Many of the hottest stocks on the markets right now are those of companies developing potential vaccines or treatments for COVID-19, or businesses that are well-suited to the transformed economic conditions of the coronavirus pandemic. Moderna (NASDAQ:MRNA) is one example, with its stock up by 256% year to date. It's one of the few vaccine developers that has advanced its coronavirus vaccine candidate into phase 3 clinical trials.
But investors need to be aware that in the long run, certain high flying stocks may not be able to maintain their attractive positions and current competitive advantages. Indeed, there's a real risk that Moderna and other stocks that COVID-19 has boosted this year could ultimately crash. Here are a few reasons why investors need to be careful when buying shares of companies that are doing especially well amid the pandemic.
1. Higher demand may not be sustainable once the pandemic subsides
COVID-19 infections aren't likely to continue rising at today's rapid rate with the U.S. reaching 5 million cases over roughly five months. And once these difficult conditions fade and there's more normalcy in everyone's lives, it will change the outlook for stocks that are thriving in the coronavirus pandemic. Certain companies may no longer be able to deliver significant growth.

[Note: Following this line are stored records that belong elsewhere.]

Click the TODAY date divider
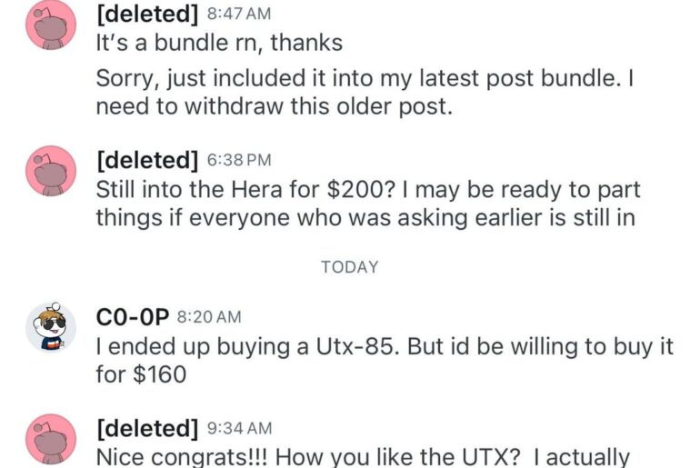Viewport: 700px width, 468px height. tap(350, 267)
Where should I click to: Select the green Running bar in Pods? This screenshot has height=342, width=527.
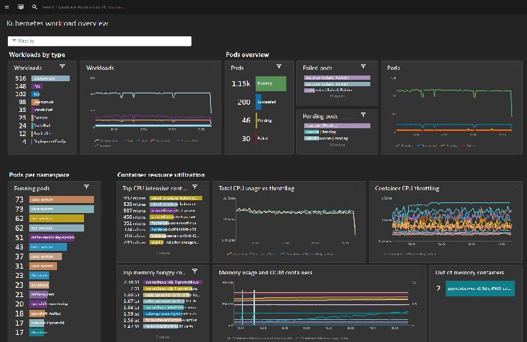(271, 83)
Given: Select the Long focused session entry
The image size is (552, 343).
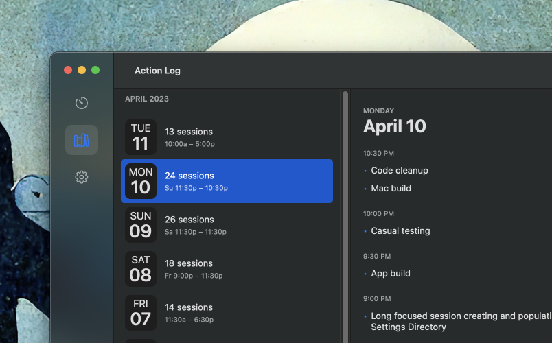Looking at the screenshot, I should tap(453, 321).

In Moderna's case, demand for a vaccine, which is overwhelming in 2020, could eventually wane. It's possible that the coronavirus will re-emerge seasonally, and people could need annual vaccinations, in which case Moderna could benefit from recurring demand for its vaccine. Either way, Moderna's vaccine candidate is still far from a sure thing, adding another layer of risk for any investors thinking about buying shares today. The bottom line is that investors should be prepared in the event that the demand for any particular vaccine doesn't become permanent, whether it's due to the slowing of coronavirus cases or competition from other vaccines. There need to be other prospects in the underlying business for investors to fall back on beyond a vaccine.

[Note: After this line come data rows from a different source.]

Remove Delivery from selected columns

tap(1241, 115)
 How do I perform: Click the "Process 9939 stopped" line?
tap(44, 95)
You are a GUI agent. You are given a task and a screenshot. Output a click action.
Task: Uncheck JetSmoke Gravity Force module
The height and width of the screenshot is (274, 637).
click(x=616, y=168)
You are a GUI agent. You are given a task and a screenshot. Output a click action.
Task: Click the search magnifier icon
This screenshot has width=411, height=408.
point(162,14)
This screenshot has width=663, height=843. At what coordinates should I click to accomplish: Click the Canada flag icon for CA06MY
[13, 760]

The Massachusetts-based company released its second-quarter results on Aug. 5 where it reported sales of $66.4 million -- 407% higher than the prior-year period. Moderna credits the increase to the development of its vaccine candidate and an increase in collaboration revenue, boosted by a strong quarter from AstraZeneca.

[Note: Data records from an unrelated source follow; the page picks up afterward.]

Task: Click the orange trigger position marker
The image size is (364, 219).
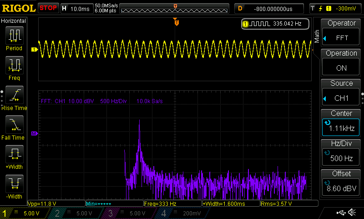Action: [177, 21]
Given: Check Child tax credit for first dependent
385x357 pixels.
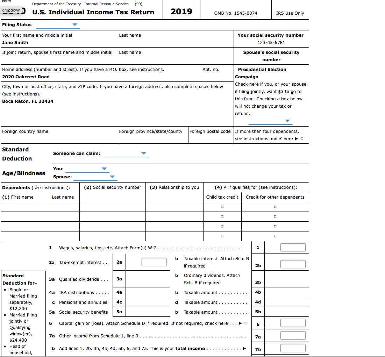Looking at the screenshot, I should click(222, 207).
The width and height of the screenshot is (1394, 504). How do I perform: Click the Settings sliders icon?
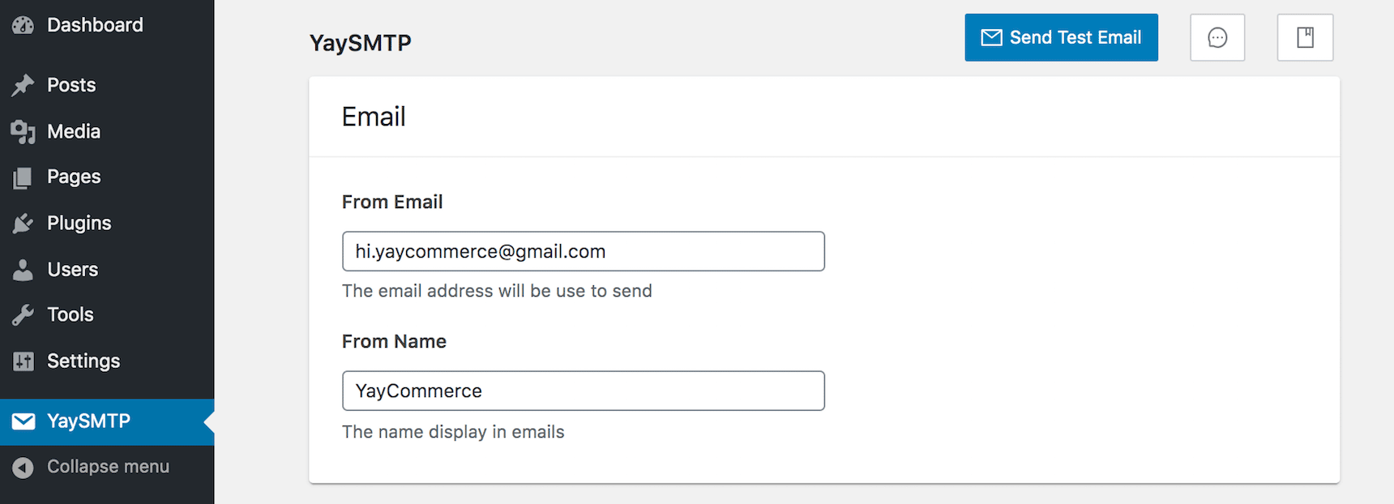tap(23, 361)
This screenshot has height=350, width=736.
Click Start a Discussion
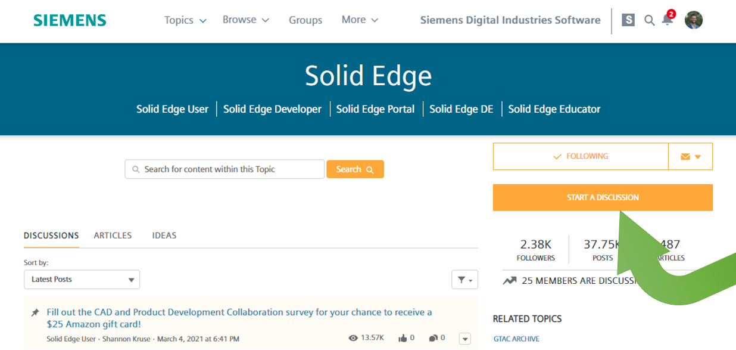603,197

The company's grant revenue of $37.9 million -- $37 million of which is from the Biomedical Advanced Research and Development Authority (BARDA) -- makes up the bulk (57%) of Moderna's top line. That's a significant piece of the company's revenue that's dependent on one-time funding.
Another company that's doing well during the pandemic is Clorox, (NYSE:CLX) with its stock up 46% year to date. The California-based consumer goods business is known for its cleaning products, which are in high demand as people and companies stay vigilant about sanitizing to minimize the spread of COVID-19.
Clorox released its fourth-quarter results on Aug. 3 and sales of $1.98 billion for the period were up an impressive 22%. For the full fiscal year, revenue of $6.7 billion rose by 8.2%. But the year before that, sales were up by just 1.5% and that was down from the 2.5% sales growth Clorox reported in the previous year.
It's likely that as the pandemic subsides and becomes less of a constant threat, Clorox will return to single-digit growth. While there's strong demand for sanitization now and it may remain a priority for many years to come, it's an added cost for businesses that many will be eager to shed in hopes of strengthening their bottom lines, which COVID-19 has dented.
Valuations are high
Even if you think companies like Moderna and Clorox are still good investments, the problem is that buying them at their current prices may be unappealing due to their inflated valuations. Considering their respective sales numbers, investors are paying much more today for these stocks than they were before the pandemic:
Generally, investors pay a premium for a stock because they expect the business will do even better in the future, baking those expectations into the current price of the stock. But in a few years, or however long it takes for concerns surrounding the pandemic to dim, the outlook may be less rosy. And that could leave stocks like Clorox and Moderna vulnerable to corrections and their share prices may even crash if their sales fail to support their heightened valuations.
What should investors do?
This doesn't mean investors shouldn't invest in these stocks, but that extra attention is needed on their valuations and the strength of their underlying businesses. Shares of both Moderna and Clorox have been rising rapidly this year and soundly outperforming the S&P 500:
Investors need to assess whether these and other companies are strong investments beyond COVID-19, and how they look in a scenario where life moves toward normalcy. While new COVID-19 cases may continue to pop up for many years, investors shouldn't assume the pandemic is a long-term situation and ought to avoid investing based on that assumption. Making investment decisions based on that kind of uncertainty can lead to problems. It could leave you holding a stock that's overpriced and where the company's outlook for the future may not be nearly as optimistic as it once was.
That's why it's important to look at longer-term horizons and not ignore valuations when deciding whether a stock is a good buy. While investors are bullish on Moderna and Clorox right now, these are two stocks that could crash hard if demand for their products falls as the rate of COVID-19 slows, which is why I'd stay away from both of them today.